Hollows are anomalous spaces that appeared after a global catastrophe, full of monsters and valuable resources but deadly for ordinary people. New Eridu is the last major human city, one that must live alongside Hollows constantly forming around and even inside it. Bangboo (robot companions) and Proxies (guides) are the two jobs built around safely escorting clients and cargo in and out of Hollows. Most of the game's story, missions, and the Hollow Zero mode revolve around exploring these spaces.
Proxy
A freelance job that escorts clients and cargo safely into and out of Hollows for pay — the protagonists and the Cunning Hares crew are all Proxies.
Proxy is a freelance profession in the ZZZ world: taking jobs through an info network, escorting clients or cargo safely through a Hollow, then getting paid on the way out. The protagonist (Belle/Wise) runs the Cunning Hares video store, selling tapes on the side while taking Proxy jobs. Since Hollows are dangerous and constantly shifting, a good Proxy needs to know the terrain and bring strong enough Agents and a Bangboo escort. It's the story title for the player's in-fiction role, distinct from Agent (the playable combat characters).
New Eridu
The last major city where humanity still survives after the catastrophe — the setting for the entire ZZZ story.
New Eridu is the last standing city after a catastrophe let Hollows spread across the world, split into districts controlled by different factions (Public Security, the Belobog corporation, street gangs...).

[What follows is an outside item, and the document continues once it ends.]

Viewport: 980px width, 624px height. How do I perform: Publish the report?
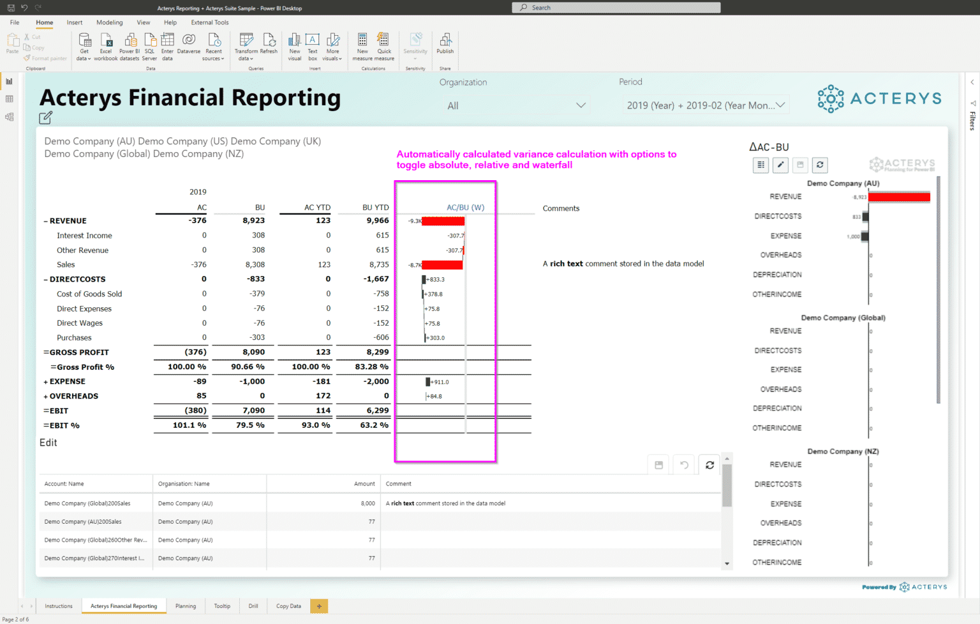(445, 45)
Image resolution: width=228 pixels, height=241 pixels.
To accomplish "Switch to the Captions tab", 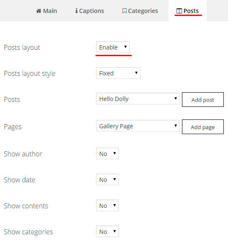I will point(90,11).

The city must live with Hollows that can appear anywhere within it at any time, which is why it constantly needs Agents and Proxies. Nearly the entire main story, faction quests, and game setting take place here.
Ether
A strange substance/energy that leaks out of Hollows — the source of the original catastrophe, yet also mined as fuel and used as a damage element in gameplay.
Ether is the strange substance that originates from Hollows, both causing the catastrophe that reshaped the world and being mined by New Eridu as the city's main power source. In gameplay, Ether is also a damage attribute like Fire/Ice/Electric, and Ether Agents inflict the Corruption Anomaly. In short, Ether is both a WORLD concept (the dangerous material shaping the setting) and a specific combat ELEMENT — related but not exactly the same layer of meaning.
Account progress
Agent
The playable characters you control in battle — your team's fighters.

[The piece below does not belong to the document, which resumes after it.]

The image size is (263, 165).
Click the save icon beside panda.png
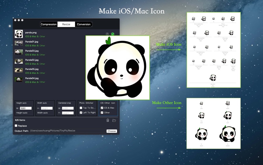(107, 34)
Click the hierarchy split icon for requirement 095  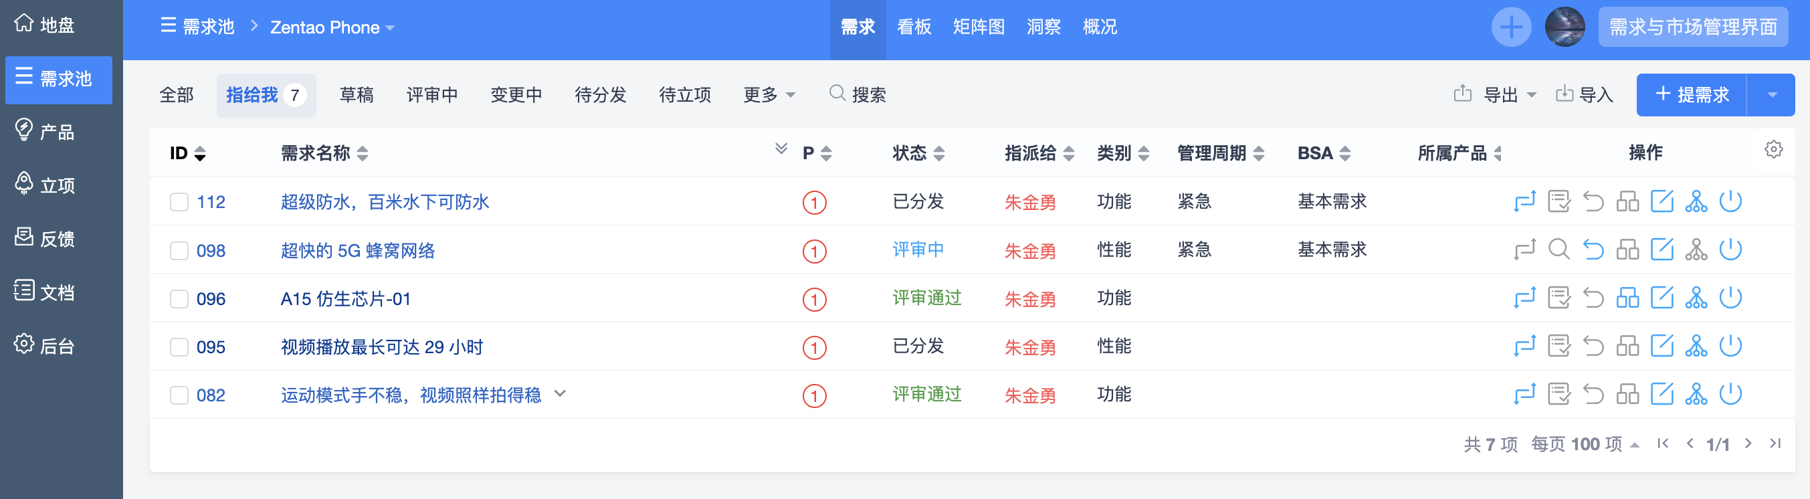tap(1695, 346)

Agents are the playable characters. Each has an Attribute (Fire, Ice, Electric...), a Specialty/role (Attack, Support, Stun...), and their own skill set. You build a team of 3 Agents to fight. Agents come in two rarities: S (strongest) and A. You strengthen them via level, skills, and Mindscape. They are the main thing you pull from the gacha.
Denny
The everyday in-game money used to upgrade almost everything.
Denny is the basic currency, not a premium one. You spend Denny to level Agents, enhance W-Engines, upgrade Drive Discs, and buy from shops. You earn it from quests, resource farming, and daily activities. The more you play, the more Denny you need, so don't waste it — but it isn't rare like Polychrome. Running out of Denny is a common upgrade "roadblock" for beginners.

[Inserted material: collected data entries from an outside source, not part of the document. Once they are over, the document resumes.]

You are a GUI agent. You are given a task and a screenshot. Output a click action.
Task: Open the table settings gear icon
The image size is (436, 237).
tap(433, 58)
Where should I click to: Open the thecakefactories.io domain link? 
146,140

Additional Ability (Faction Bonus)
A personal buff that only activates when a teammate shares the agent's Faction or Attribute; build the team right and you get it for free.
Each agent has a strong Additional Ability that only turns on when the team meets a condition: usually a teammate of the same Faction (e.g. Cunning Hares, New Eridu Public Security…) OR the same Attribute. Meeting just ONE of the two is enough. Some agents differ, requiring a teammate of a specific Specialty (Support, Stun…) rather than a matching element. This is why players build 'same-faction' or 'same-element' teams — to avoid losing this important buff.
Specialty (6 Roles)
An Agent's team role: Attack, Stun, Anomaly, Support, Defense, or Rupture — each Agent has exactly one.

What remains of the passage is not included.